# ESTI Patrone



## HBL (4 Mai 2010)

Hallo

Kennt jemand den B10- oder B10d - Wert einer ESTI - Patrone.

Diese Patronen werden in Brandmeldern verwendet. Im Auslösefall explodieren diese Patronen und lösen so den Alarm aus.
Bei unser wird diese Patrone in einem NA-Kreis eingesetzt.

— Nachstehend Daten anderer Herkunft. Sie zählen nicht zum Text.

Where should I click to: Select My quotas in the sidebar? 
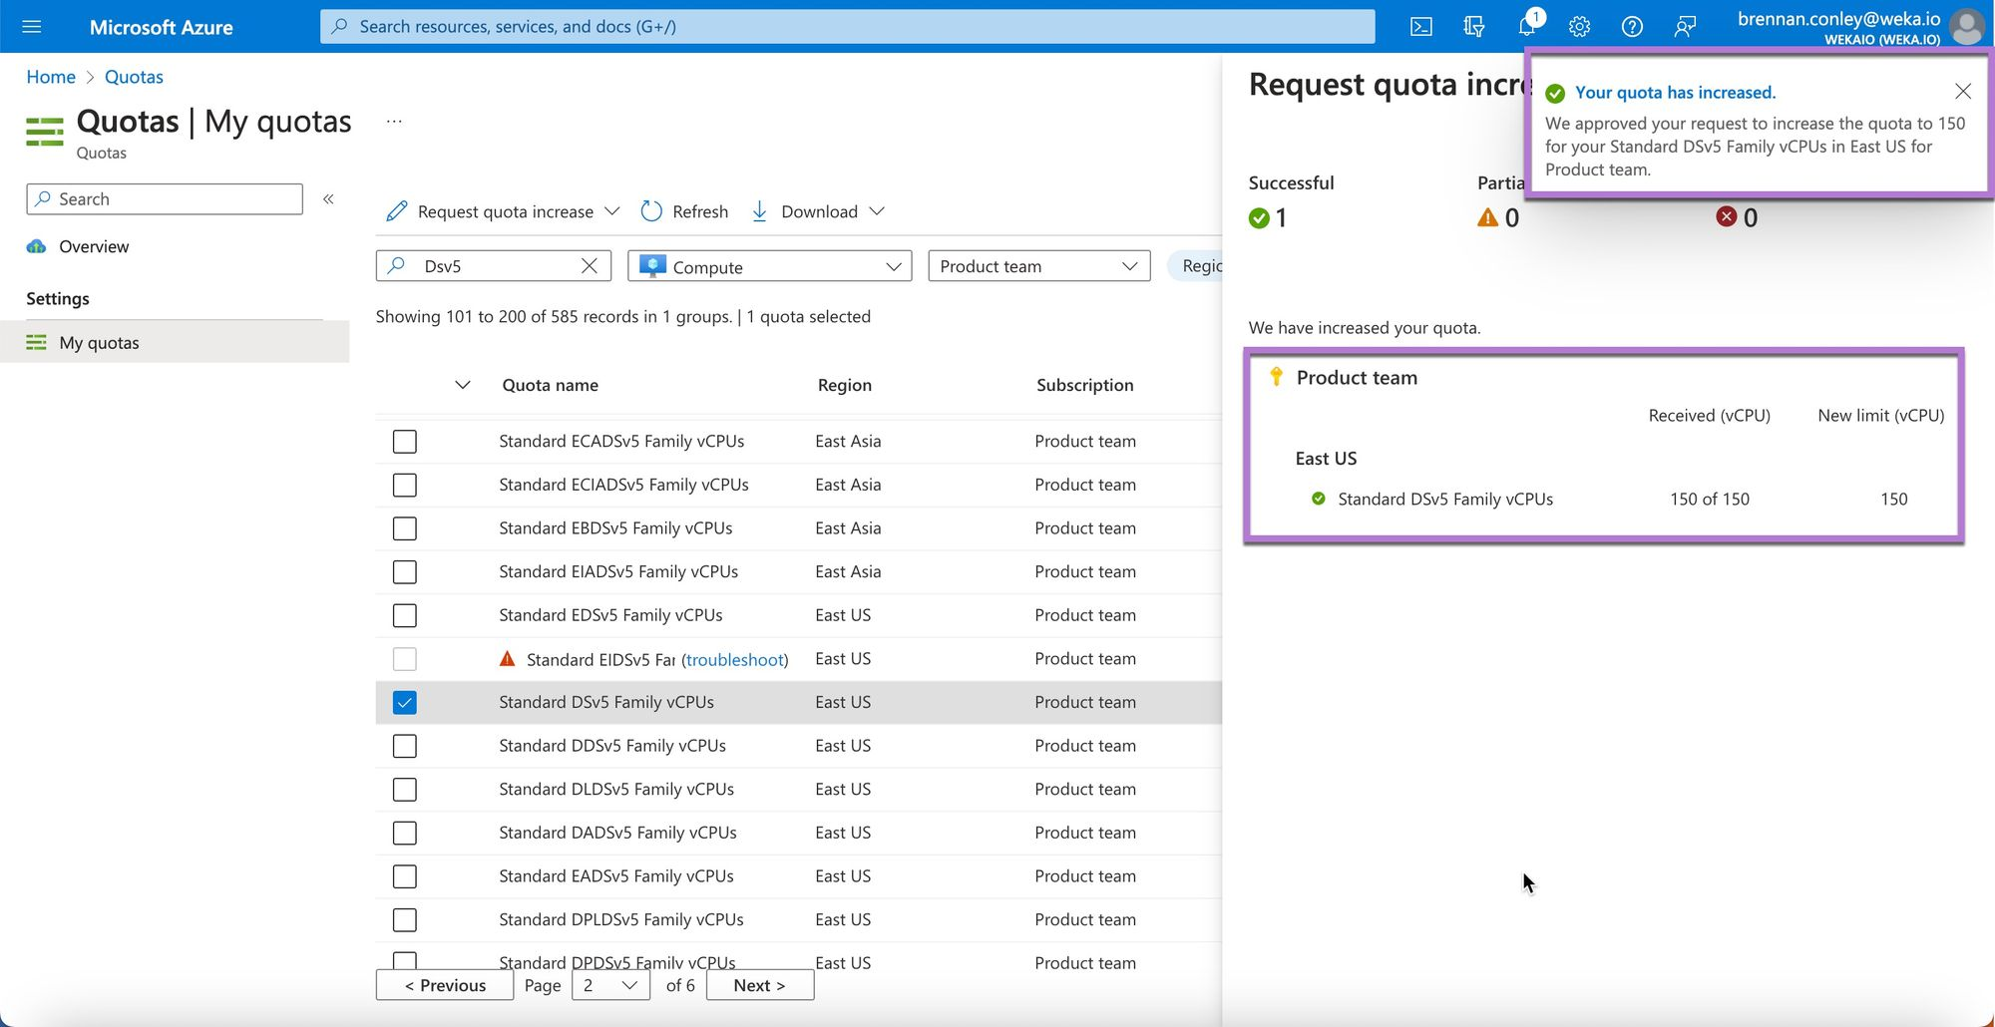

Leider habe ich von der Herstellerfirma keine entsprechenden Daten erhalten.

Zum Voraus vielen Dank.

Hans


----------



## LordKimbot (19 Mai 2010)

Hi,

wenn ich richtig informiert bin fallen Brandmeldeanlagen nicht unter die ISO 13849. Eine ESTI-Patrone besitzt keinen B10 Wert. Mit dem B10d-Wert gibt der Hersteller von elektrischen, pneumatischen oder hydraulischen Bauteilen an wie oft dies Schalten kann, da z.B. die Lebensdauer eines Schützes nicht hauptsächlich vom Alter abhängig ist, sondern von den Schaltvorgängen, lässt sich mit dieser Angabe die Ausfallwahrscheinlichkeit berechnen.


----------



## HBL (19 Mai 2010)

Hallo
Vielen Dank. Und trotzdem wäre die Ausfallrate einer solchen Patrone interessant zu wissen.

Gruss   Hans


----------



## LordKimbot (19 Mai 2010)

Mhmm,

wenn du es genau wissen willst schreib doch einfach den Hersteller an. Ich gehe aber mal davon aus, dass die Ausfallwahrscheinlichkeit gegen Null läuft, wenn die Parameterbedingungen in der Spezifikation richtig festgelegt worden sind, da die Patrone auf das phsikalische Prenzip der Ausdehnung beruht. Interssant wird es erst, wenn man wissen will wann die Patrone auslöst. Ich denke mal dort gibt es bestimmt,ähnlich Sicherungen, Kennwerte die der Hersteller angibt.


----------